What to work on
Print the part of the ISIS Hunters article between "According to Stéphane" and "and gas fields.", inclusive, word for word.

- Insignia of the ISIS Hunters unit
- Active: 2017–2024
- Disbanded: 2024
- Country: Ba'athist Syria Russian Federation
- Allegiance: Wagner Group
- Branch: Syrian Army
- Type: Infantry, special forces
- Role: Shock troopers, asset protection, counter-terrorism, and counterinsurgency
- Size: Few dozens to less than 100
- Part of: Syrian Army 5th Assault Corps; ;
- Base of Operations: Palmyra
- Nicknames: Arabic: صائدوا داعش Russian: Охотники за ИГИЛ
- Engagements: Syrian Civil War Palmyra offensive (March 2016); Palmyra offensive (December 2016); Palmyra offensive (2017); Battle of Khasham; Syrian Desert campaign (2017 – 2024); ;

= ISIS Hunters =

Syrian Army unit of the Wagner Group

The ISIS Hunters (صائدوا داعش, Охотники за ИГИЛ) were a special forces unit of the Wagner Group, formed in 2017 during the Syrian civil war. The unit was informal part of Wagner PMC and fought as part of the Syrian Army's 5th Assault Corps in Syria. Between 2021 and 2023, the unit was considered to be formally dissolved. However, their actions and patches were still being posted on Russian Special Forces Telegram, proving that the unit still existed and was performing operations going into 2024, until the fall of the Assad Regime.

== Foundation ==
The ISIS Hunters were formed in early 2017. The group's Facebook page appeared on February 27, and the following day, it also registered on Twitter. The Syrian government's need for such unit was driven after the rout of the Syrian regime's forces in the Battle of Palmyra in December 2016.

Its name meant "Islamic State Hunters", the acronym for the jihadist group being "ISIS" in English. Its fighters are integrated into the 5th Army Corps, a formation formed in November 2016 with Russian support, composed entirely of volunteers.

According to Stéphane Mantoux, a history professor specializing in the Iraqi-Syrian conflict: "Russia is also seeking to build forces that could serve as a counterweight to Iran, whose objectives in Syria differed from those of Moscow".

The training of the ISIS Hunters was supervised by the Russians and in particular by the PMC Wagner Group. Its weapons and equipment were also supplied by Russia. At the same time, ISIS Hunters became used by Russian authorities to protect their economic interests. Thus, fighters were brought in to protect oil and gas fields.

Data records
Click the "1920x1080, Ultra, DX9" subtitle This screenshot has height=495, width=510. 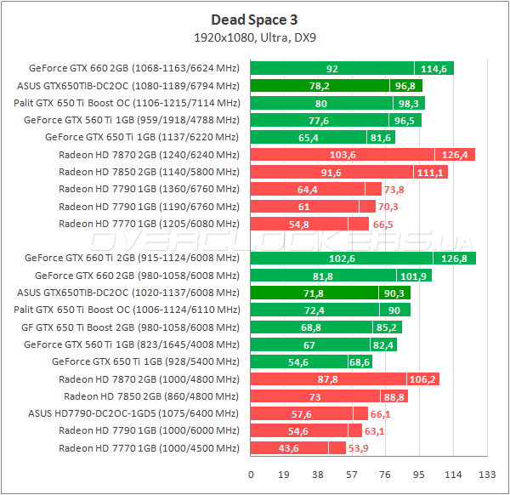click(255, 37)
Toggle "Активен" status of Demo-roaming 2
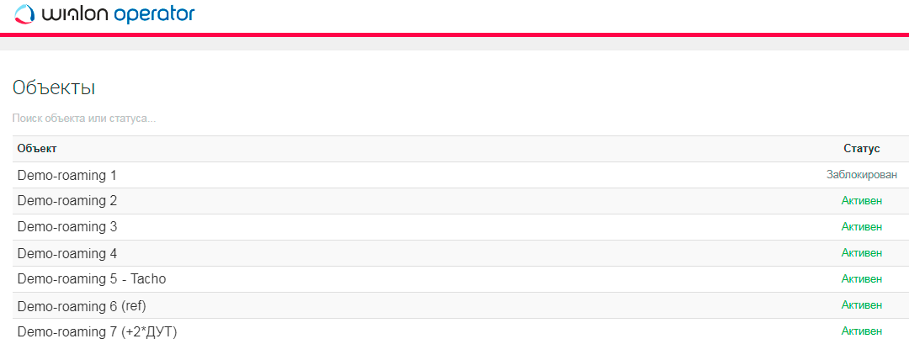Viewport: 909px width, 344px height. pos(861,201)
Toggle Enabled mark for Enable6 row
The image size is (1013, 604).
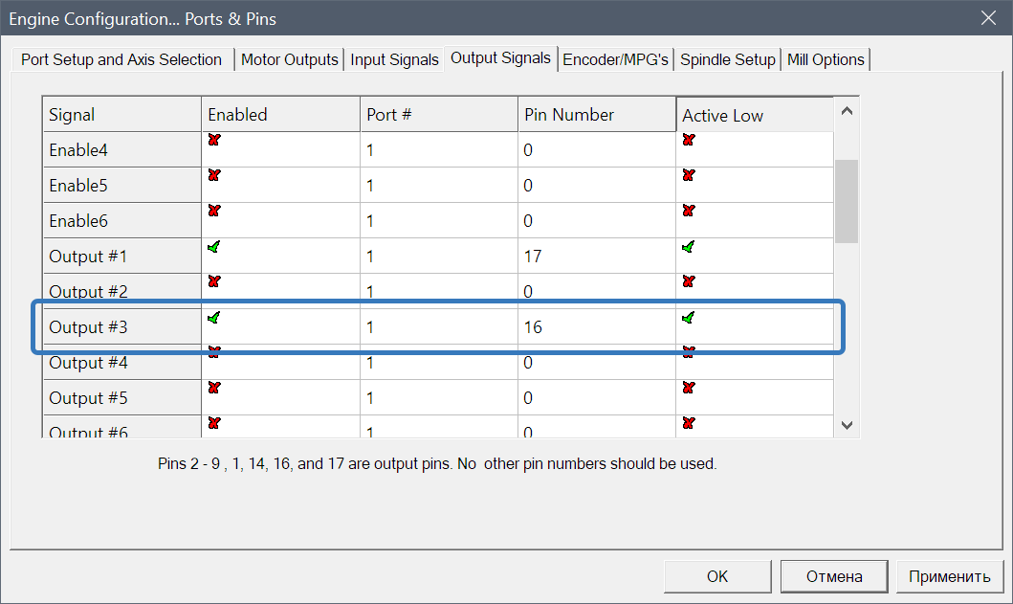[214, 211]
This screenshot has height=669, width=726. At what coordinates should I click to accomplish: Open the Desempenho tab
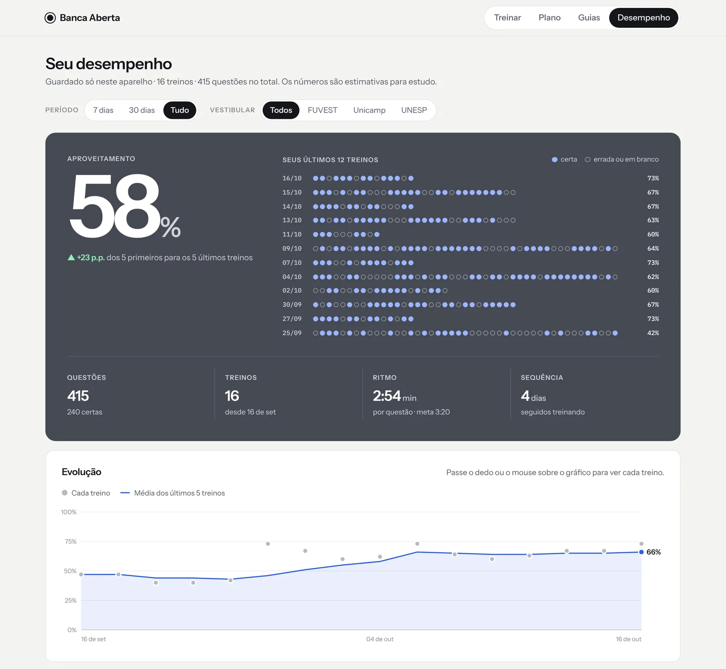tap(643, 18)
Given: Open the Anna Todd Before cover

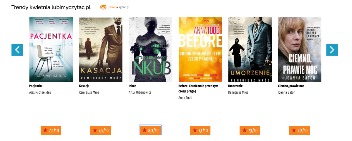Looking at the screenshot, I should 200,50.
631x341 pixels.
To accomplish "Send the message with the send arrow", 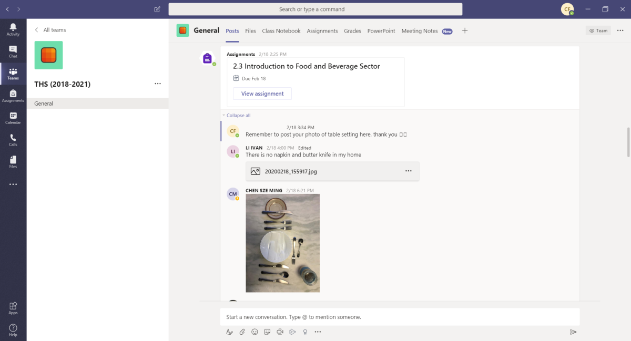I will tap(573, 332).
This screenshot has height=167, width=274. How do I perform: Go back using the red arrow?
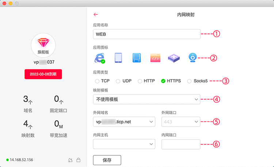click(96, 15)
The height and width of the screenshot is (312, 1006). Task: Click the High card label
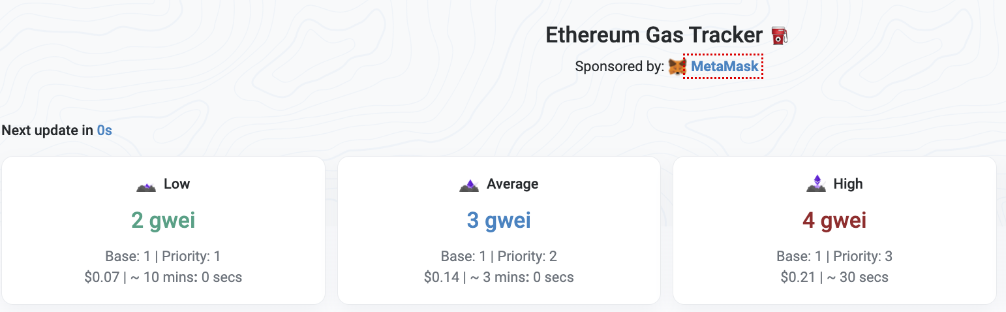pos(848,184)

Answer to the task
According to Stéphane Mantoux, a history professor specializing in the Iraqi-Syrian conflict: "Russia is also seeking to build forces that could serve as a counterweight to Iran, whose objectives in Syria differed from those of Moscow".

The training of the ISIS Hunters was supervised by the Russians and in particular by the PMC Wagner Group. Its weapons and equipment were also supplied by Russia. At the same time, ISIS Hunters became used by Russian authorities to protect their economic interests. Thus, fighters were brought in to protect oil and gas fields.